Les oubliés du bouclier anti-inflation

L’année 2023 n’a pas été un cadeau pour les membres du gouvernement de François Legault, alors on les comprend d’avoir accueilli avec une joie non feinte une étude crédible démontrant qu’ils étaient, soyons francs, des champions.

L’étude sur le pouvoir d’achat dévoilée début janvier par les spécialistes de la fiscalité de l’Université de Sherbrooke ne lésine pas avec les chiffres. De 2019 à 2023, les Québécois de toutes les catégories — seuls ou en famille, jeunes ou vieux — se sont enrichis. Ils ont surmonté le défi inflationniste et l’escalade des taux hypothécaires et se retrouvent aujourd’hui avec davantage de sous dans leurs poches qu’il y a quatre ans.

Comment cela est-il possible ? Grâce aux augmentations de salaire qu’arrachent dans le privé des salariés qui, merci la pénurie de main-d’oeuvre, sont plus précieux que jamais. Grâce à l’augmentation de la générosité fédérale, notamment en matière d’aide familiale. Mais le Québec fait mieux que tous nos voisins canadiens, car l’effet combiné des chèques distribués largement, de l’augmentation automatique d’une série de contributions sociales et, oui, de l’entrée en vigueur des baisses d’impôts hisse le portefeuille québécois loin au-dessus de la mêlée.

Lorsque la Chaire sur la fiscalité et les finances publiques compare le cas québécois à celui des autres provinces, le gouvernement Legault les bat tous, sauf la Colombie-Britannique. Lorsqu’elle le compare avec les pays de l’OCDE, le Québec fait mieux que tous les autres, sauf la Lettonie et la Lituanie. Les Québécois ont donc bravé avec succès l’inflation, alors que si vous avez le malheur d’être Français, Américains, Allemands, Finlandais, Suédois, Japonais, Anglais ou, pire, Grecs, vous vous êtes appauvris.

Ayant toujours cru en — et parfois défendu contre vents et marées — le modèle québécois, je ne doute pas de la justesse de ces calculs. Il fut par exemple démontré que le citoyen québécois moyen avait mieux résisté à la récession provoquée par la crise financière de 2008 que la plupart des Occidentaux. Notre filet social est plus robuste, la volonté de nos gouvernements à nous venir en aide par temps froid est plus prompte et plus efficace.

J’ai quand même un peu de difficulté à réconcilier ces résultats avec deux autres. 

D’abord, un sondage Léger de décembre nous révélant qu’en 2020, 5 % des Québécois avaient passé une journée entière sans manger, car il n’y avait plus rien dans leur frigo. En 2023 ? Le double : 10 %. En 2020, 10 % des Québécois ont mangé moins qu’à leur faim par manque d’argent. En 2023 : 18 %.

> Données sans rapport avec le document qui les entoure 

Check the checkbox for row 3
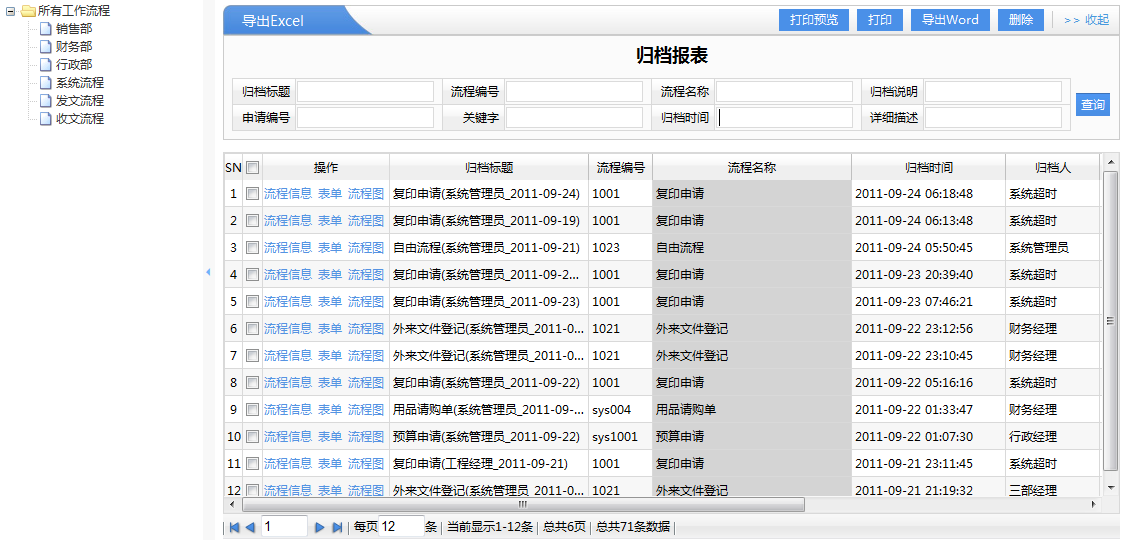The width and height of the screenshot is (1125, 540). tap(253, 248)
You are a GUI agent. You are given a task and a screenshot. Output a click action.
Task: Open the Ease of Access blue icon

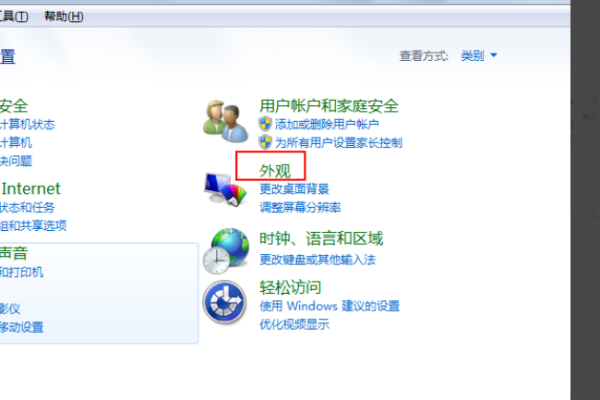click(225, 302)
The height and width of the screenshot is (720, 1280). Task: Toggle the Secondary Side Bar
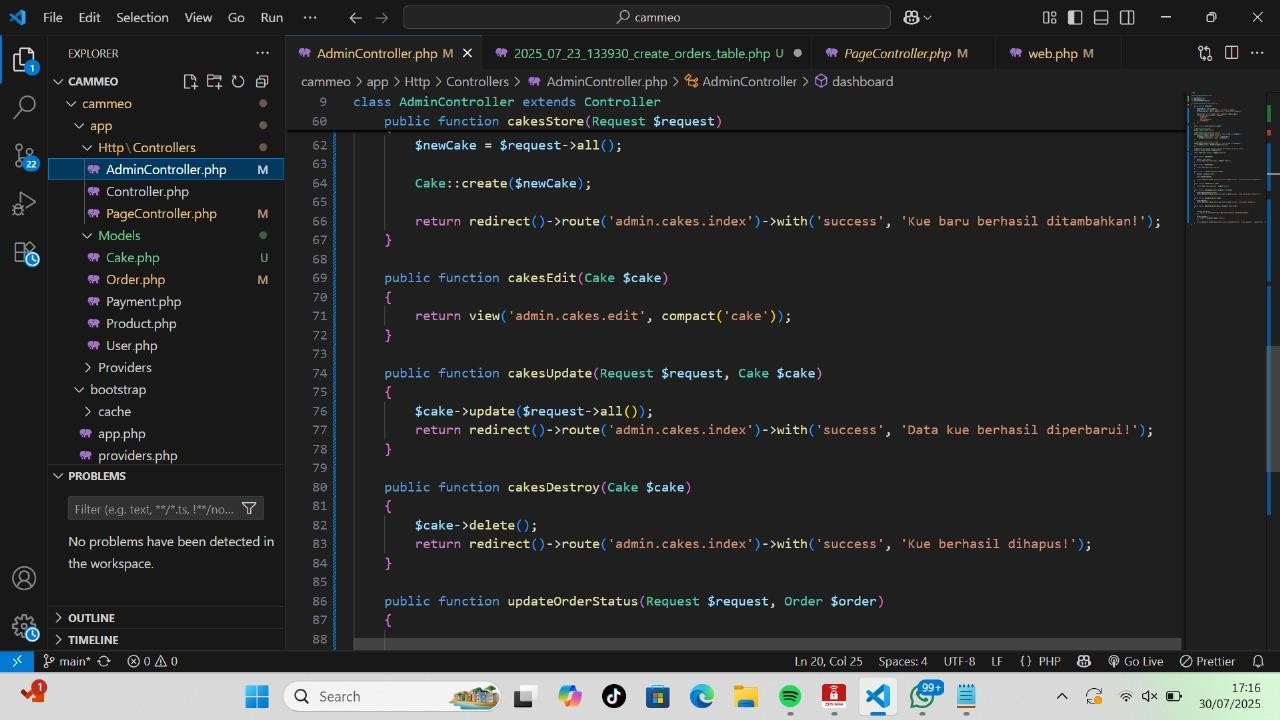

Ensuite, le « Bilan-Faim 2023 » publié en octobre par les banques alimentaires. On y apprenait que de 2019 à 2023, elles ont servi 19 % de repas de plus, ont aidé 74 % de personnes de plus et ont procuré 98 % de plus de dépannage ou de paniers de provisions. Le nombre de personnes aidées chaque mois — chaque mois — est passé de 235 000 en 2019, soit 3 % de la population, à 870 000 en 2023, soit 10 %.

Comment expliquer l’écart entre les résultats des fiscalistes et la réalité observée dans les banques alimentaires ? Le directeur général de l’organisme qui regroupe les banques, Martin Munger, a une hypothèse. Il ne conteste pas la validité de l’étude. Pour les plus démunis, elle ne mesure que le pouvoir d’achat des Québécois qui sont dans la tranche de 25 % des revenus, en partant du bas. Il a l’impression que la clientèle des banques se trouve en dessous et que l’étude ne reflète pas leur détresse.

Interrogé, Luc Godbout, titulaire de la Chaire, défend sa méthodologie. Comme je l’avais déjà enquiquiné à ce sujet lors de son rapport précédent, qui ne calculait que le revenu médian, il a enrichi l’étude avec les 25, 50e et 75e centiles de revenus. Je l’en remercie, mais ne le réenquiquine pas moins avec mes questions. Il me jure qu’on ne peut, statistiquement, affirmer que les Québécois qui gagnent moins ont vu leur pouvoir d’achat décliner. Son équipe a calculé qu’une personne seule bénéficiant de l’assistance sociale a vu son pouvoir d’achat passer d’une base de 100 en 2019 à 110 en 2022, puis se replier à 99 en 2023. Les chiffres sont similaires pour un couple. Si cette personne n’allait pas à la banque alimentaire en 2019, on ne voit pas pourquoi elle y irait en 2023.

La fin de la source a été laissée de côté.